- SELECTED EXTRACT:
Yes. I mean, Scott, I think you have to think about it, and the operators think about it is how fast they can recycle their capital. In the fourth quarter, we saw the easiest way to convert your capital to be productive was through the DUC count. You saw a furious pace of completions, and that's still ongoing now. As we come out of spring, as everyone knows, basically nothing happens for about two months in the Bakken and then it accelerates in March, in April, and May. The other thing that we've seen is workover activity. These are really high return, whether DSPs or flushing out wells that have been curtailed. That pace goes on very quickly because you can turn the wells on within a month. It's a very productive use of your capital. As the DUC backlog burns down, we would expect and have indications that the rig count will come up some, but that's not necessarily to drill baby drill not to grow the volumes. It's simply going to be to replace development activity. Most of the operators have indicated that we should see the rig count rise. What’s interesting in the other basins that we operate in, such as the Permian, has been that the bulk of our customer base and acquisitions have been the operators. The operators who have been the most active in the Permian and accelerating have been the private; in the Williston, we haven't really seen that yet, but I would expect to see the rig count pick up fairly substantively in the middle of the year.

Speaker 7

Okay. That's clear. Do you have any comment about your partnership with…

On the deferrals, I don't know the specific case. We have things that move up and back in the drill schedule all the time. I can't say that with the exception of one mega large operator that tends to do things on like a three-year basis, we haven't seen anything push to the right. But I would say, in fact, it's largely been the opposite. I would expect in the middle of the year that we'll see some things that we have forecast to be later to come sooner if oil prices stay robust.

- RECORDS SHOWN:
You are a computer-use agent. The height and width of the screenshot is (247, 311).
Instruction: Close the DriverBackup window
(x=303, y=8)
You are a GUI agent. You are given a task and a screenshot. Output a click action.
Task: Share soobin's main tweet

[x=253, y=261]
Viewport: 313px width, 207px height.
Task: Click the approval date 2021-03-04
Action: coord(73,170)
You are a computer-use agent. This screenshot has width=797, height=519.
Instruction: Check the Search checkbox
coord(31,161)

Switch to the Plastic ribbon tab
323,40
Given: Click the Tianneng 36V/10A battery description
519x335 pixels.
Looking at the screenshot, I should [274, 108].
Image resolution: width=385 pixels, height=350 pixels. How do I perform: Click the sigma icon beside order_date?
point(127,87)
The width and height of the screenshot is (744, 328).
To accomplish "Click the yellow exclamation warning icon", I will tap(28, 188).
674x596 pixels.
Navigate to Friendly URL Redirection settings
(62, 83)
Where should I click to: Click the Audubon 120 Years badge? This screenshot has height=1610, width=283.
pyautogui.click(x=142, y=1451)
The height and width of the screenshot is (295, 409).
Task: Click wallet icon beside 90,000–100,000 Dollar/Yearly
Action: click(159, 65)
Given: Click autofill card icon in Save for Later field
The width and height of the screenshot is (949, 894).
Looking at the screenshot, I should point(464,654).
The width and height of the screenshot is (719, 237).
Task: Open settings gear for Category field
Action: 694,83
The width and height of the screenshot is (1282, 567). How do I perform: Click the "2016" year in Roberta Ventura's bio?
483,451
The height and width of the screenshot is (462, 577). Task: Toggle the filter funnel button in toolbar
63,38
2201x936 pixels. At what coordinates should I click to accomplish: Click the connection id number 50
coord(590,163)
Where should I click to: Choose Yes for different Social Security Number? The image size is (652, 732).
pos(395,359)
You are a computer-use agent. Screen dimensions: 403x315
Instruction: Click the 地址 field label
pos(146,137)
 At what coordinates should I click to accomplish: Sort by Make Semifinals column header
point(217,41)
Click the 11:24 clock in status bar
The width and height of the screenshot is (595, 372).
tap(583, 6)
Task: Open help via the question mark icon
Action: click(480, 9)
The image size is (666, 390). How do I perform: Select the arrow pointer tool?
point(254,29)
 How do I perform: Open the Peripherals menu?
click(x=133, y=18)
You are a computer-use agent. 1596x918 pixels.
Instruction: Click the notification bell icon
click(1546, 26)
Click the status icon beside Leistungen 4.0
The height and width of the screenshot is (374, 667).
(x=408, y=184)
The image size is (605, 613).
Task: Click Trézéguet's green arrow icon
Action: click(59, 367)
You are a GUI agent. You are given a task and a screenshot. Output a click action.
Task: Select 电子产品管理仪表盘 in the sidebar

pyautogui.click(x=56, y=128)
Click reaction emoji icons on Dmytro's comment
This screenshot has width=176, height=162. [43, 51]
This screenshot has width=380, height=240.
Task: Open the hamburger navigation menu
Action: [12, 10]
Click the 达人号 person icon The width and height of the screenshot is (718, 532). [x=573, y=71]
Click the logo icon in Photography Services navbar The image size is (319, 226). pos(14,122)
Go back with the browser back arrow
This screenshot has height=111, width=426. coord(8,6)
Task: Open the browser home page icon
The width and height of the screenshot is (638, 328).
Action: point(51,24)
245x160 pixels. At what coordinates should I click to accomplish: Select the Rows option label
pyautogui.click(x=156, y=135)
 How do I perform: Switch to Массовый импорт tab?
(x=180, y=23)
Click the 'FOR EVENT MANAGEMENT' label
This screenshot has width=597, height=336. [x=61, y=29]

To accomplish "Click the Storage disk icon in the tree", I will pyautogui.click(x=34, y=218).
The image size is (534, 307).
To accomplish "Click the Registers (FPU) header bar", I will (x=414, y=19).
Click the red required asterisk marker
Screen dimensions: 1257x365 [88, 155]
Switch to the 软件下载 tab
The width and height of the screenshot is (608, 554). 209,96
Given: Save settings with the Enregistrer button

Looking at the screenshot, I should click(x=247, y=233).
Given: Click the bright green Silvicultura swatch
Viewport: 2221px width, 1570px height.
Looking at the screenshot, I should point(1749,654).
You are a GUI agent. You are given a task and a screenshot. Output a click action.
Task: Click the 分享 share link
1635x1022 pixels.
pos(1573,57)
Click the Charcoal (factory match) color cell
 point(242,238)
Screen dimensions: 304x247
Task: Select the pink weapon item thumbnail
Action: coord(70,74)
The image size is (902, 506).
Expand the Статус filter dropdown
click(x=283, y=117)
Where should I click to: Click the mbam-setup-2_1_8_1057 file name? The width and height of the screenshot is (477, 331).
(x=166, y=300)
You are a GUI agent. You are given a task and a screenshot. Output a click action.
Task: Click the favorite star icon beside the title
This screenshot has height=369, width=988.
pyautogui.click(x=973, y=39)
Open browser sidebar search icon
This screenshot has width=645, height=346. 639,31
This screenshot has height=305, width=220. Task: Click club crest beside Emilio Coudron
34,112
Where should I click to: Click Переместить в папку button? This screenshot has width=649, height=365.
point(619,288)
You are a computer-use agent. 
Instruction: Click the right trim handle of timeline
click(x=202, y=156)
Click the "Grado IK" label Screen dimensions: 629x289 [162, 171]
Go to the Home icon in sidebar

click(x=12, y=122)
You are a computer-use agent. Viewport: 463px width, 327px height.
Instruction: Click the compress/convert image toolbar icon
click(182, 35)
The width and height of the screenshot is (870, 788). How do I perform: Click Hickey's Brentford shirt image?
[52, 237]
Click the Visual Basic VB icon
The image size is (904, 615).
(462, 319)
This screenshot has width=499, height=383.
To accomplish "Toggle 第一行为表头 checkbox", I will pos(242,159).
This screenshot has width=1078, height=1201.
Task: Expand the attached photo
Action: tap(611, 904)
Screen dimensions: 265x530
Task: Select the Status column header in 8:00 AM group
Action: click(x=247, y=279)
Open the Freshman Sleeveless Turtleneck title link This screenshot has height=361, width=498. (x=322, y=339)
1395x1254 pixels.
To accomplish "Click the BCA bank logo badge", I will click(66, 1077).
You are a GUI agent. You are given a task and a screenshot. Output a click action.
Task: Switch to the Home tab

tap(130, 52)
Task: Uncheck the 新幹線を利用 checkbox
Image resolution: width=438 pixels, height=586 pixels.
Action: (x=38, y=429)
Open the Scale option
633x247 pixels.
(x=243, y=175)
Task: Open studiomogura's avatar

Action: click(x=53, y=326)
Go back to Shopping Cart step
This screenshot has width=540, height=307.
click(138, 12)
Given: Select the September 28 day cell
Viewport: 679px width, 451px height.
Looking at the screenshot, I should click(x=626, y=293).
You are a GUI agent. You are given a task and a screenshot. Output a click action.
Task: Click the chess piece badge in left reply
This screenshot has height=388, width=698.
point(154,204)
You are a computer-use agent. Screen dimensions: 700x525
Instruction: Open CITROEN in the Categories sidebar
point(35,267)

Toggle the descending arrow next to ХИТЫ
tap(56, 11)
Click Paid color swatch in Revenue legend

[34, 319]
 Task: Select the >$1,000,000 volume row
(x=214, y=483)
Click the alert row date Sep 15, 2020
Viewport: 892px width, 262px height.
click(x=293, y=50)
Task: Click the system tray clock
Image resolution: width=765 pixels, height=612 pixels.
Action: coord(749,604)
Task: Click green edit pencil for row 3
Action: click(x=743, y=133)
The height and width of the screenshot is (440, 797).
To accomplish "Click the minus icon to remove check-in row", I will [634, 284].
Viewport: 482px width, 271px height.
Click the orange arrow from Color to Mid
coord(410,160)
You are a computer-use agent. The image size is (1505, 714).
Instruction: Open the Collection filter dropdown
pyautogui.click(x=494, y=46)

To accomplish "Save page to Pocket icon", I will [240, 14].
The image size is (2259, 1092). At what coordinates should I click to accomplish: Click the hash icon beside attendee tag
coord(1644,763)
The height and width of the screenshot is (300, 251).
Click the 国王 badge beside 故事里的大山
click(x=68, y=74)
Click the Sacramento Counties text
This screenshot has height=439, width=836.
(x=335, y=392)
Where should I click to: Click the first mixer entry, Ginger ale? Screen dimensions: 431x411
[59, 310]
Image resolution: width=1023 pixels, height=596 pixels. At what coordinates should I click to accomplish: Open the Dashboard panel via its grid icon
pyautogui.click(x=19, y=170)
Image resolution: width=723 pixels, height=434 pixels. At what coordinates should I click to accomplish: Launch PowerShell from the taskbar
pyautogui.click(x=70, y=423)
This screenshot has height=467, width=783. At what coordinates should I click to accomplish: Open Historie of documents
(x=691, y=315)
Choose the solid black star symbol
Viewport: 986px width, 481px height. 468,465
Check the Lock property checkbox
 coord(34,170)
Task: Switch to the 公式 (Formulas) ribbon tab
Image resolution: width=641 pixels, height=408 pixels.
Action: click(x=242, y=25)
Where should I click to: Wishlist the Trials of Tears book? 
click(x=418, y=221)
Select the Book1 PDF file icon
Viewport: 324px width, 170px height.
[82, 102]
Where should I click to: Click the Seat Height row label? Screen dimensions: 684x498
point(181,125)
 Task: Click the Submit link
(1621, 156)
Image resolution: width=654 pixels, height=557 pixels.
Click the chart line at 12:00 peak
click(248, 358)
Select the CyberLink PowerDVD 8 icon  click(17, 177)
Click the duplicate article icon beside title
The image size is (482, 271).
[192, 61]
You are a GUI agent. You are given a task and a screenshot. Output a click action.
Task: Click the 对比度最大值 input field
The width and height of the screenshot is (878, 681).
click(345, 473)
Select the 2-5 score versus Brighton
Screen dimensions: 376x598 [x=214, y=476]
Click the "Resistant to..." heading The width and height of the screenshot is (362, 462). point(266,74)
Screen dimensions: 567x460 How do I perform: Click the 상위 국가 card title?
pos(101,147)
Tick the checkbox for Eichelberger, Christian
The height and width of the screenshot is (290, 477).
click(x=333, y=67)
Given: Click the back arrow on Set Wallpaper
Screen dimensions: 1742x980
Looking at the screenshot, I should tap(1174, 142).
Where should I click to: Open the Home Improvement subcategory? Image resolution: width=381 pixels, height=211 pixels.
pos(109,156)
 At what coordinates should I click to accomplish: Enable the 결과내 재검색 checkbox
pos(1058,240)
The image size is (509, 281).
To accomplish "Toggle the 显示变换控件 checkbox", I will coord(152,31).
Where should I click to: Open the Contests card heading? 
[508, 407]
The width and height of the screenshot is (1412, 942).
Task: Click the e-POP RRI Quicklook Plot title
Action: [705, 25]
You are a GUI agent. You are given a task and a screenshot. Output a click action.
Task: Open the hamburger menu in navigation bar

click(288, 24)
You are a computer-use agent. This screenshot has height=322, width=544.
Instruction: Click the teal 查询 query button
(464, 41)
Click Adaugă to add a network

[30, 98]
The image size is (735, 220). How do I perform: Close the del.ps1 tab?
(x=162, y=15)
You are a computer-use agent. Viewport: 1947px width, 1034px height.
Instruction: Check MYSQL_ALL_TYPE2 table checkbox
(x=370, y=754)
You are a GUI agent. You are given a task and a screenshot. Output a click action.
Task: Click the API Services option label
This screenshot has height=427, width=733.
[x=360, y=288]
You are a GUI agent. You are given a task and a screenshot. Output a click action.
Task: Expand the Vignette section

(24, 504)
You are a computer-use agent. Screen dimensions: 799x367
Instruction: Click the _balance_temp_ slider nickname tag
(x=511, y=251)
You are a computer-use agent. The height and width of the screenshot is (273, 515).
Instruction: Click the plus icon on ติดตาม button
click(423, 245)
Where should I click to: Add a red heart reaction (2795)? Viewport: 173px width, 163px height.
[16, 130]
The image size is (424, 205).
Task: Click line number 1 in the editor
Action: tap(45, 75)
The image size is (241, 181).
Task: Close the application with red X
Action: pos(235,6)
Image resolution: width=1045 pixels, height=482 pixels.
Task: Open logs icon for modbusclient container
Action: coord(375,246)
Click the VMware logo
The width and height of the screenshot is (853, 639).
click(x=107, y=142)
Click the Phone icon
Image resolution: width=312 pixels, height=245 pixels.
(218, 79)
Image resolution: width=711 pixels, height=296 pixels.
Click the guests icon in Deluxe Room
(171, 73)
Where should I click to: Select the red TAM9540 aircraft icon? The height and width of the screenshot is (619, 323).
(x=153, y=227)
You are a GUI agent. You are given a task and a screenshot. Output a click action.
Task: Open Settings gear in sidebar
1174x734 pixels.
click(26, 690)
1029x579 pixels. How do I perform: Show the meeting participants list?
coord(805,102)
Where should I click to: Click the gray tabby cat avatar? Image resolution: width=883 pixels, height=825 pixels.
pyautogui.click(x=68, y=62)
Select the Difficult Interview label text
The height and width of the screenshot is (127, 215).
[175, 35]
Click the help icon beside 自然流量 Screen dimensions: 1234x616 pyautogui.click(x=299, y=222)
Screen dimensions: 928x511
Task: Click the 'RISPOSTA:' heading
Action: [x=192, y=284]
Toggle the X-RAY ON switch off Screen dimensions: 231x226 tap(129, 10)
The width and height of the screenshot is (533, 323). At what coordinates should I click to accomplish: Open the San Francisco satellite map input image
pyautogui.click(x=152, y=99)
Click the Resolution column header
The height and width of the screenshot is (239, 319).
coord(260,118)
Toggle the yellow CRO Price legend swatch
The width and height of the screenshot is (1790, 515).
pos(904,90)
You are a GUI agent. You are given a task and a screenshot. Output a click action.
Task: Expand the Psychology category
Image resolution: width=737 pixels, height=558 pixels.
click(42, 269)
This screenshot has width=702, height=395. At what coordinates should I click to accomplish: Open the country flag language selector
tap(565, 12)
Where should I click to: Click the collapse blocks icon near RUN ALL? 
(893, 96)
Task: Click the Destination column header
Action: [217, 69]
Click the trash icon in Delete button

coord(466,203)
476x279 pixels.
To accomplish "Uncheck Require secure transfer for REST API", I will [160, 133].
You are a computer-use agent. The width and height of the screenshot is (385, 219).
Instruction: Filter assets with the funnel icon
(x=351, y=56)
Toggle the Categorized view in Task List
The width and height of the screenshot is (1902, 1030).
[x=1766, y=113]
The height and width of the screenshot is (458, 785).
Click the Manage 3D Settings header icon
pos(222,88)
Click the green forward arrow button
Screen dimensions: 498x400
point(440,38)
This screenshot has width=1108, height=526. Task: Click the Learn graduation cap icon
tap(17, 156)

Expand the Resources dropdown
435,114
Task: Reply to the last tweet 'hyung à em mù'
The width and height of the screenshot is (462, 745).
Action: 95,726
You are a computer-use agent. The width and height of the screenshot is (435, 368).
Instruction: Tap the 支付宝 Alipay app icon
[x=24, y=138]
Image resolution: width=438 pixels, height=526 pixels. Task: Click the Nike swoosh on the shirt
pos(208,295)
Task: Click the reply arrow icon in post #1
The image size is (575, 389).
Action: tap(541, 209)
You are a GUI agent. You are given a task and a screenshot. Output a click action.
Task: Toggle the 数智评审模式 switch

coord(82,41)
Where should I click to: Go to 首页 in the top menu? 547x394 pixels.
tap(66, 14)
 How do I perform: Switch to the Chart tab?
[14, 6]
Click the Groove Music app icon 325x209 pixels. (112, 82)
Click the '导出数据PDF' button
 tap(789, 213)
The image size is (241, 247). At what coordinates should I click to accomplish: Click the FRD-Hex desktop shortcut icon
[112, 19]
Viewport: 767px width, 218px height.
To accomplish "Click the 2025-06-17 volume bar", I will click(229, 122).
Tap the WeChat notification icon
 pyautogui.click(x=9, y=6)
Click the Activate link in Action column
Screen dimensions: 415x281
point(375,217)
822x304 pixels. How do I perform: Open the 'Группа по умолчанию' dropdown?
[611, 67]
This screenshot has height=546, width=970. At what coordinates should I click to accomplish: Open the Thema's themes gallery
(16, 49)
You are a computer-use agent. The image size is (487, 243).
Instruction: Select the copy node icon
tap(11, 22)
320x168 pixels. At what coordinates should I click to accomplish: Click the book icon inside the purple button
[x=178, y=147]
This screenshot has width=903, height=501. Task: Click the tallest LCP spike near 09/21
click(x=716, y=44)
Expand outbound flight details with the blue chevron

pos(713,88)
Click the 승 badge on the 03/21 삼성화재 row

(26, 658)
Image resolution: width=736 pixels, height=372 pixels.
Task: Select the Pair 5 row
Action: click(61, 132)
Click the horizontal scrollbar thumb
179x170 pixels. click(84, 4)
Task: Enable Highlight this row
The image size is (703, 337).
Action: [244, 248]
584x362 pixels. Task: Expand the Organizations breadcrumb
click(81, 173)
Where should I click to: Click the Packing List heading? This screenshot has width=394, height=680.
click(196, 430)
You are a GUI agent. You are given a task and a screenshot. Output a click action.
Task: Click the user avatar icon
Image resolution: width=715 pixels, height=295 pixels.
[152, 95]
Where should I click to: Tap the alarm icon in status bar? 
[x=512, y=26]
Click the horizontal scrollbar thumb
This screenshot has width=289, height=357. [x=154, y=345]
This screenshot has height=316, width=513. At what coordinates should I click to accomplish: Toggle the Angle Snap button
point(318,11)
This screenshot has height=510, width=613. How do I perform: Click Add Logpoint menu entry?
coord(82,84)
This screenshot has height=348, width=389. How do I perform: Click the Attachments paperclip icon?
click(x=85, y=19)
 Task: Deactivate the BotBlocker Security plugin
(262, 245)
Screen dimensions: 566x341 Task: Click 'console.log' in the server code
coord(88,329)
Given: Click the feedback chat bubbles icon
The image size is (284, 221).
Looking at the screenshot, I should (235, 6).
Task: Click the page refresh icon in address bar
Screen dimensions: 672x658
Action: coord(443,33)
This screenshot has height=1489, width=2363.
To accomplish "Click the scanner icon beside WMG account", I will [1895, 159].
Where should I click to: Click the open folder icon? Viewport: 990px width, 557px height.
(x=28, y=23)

- TO DO:
(a) Answer these questions about the drilling activity transcript:
(i) In the fourth quarter, what was the easiest way to convert capital to be productive?
(ii) In which months does activity in the Bakken accelerate?
(iii) Under what condition does the speaker expect some forecast work to come sooner in the middle of the year?
(b) Carry on the drilling activity transcript from the point where it stops.
None of the items is needed here.

- SOLVED TASKS:
(a)
(i) Through the DUC count.
(ii) March, April, and May.
(iii) If oil prices stay robust.

(b)
That's right. I mean, we saw completions get pulled forward in the fourth. Everybody will take a breath here through the winter, and then things will start picking up in the second and third quarter.

Speaker 7

Yes. That makes sense. Thanks.

One item, just for what it's worth, and it’s a little different from basin to basin. The lead time for capital from AFE to sales date for a Bakken well can be six to nine months. The time lag between rigs being picked up and being dropped is a little bit slower. The cycle time in the Permian is sometimes three or four months, and it's just a function of how the pads are developed. So that's probably why if you're wondering why the rig count hasn't spiked right now, it's because you're still working through six to nine months of development from prior. It just tends to be like steering a cruise ship as opposed to a speedboat.

Bahram Akradi Chairman

Yes, yes. I think the NDIC said, well, the 650 to 700 DUCs still out there. So that's a pretty big backlog.

Yes.

Operator

Thank you. Our next question is coming from Dun McIntosh of Johnson Rice. Please go ahead.

Speaker 8

Good morning, Nick.

Dun, how are you?

Speaker 8

Good. Could you provide some insight, perhaps for Adam, regarding the production and capital expenditure schedule for this year? With the Bakken, Permian, and Marcellus in the mix, how should we view product mix and spending throughout 2021?

Yes. I mean, Chad and I can handle the spending piece. I'd say that we would expect spending in the first quarter to be lower than the fourth quarter just because you had some bring forward. I think the highest CapEx by far will be in the second quarter just because we expect the bulk of the Marcellus CapEx. We gave the guidance of $20 million to $25 million. We would expect most of that to incur in the second quarter and a little bit into the third. I expect it to then step down ratably in the third and the fourth quarters. We've built in a decent chunk of consistent ground game activity within that, particularly in the back half of the year. We're inundated with stuff now, but when prices go up, we become a little bit more selective because the risk becomes a bigger factor.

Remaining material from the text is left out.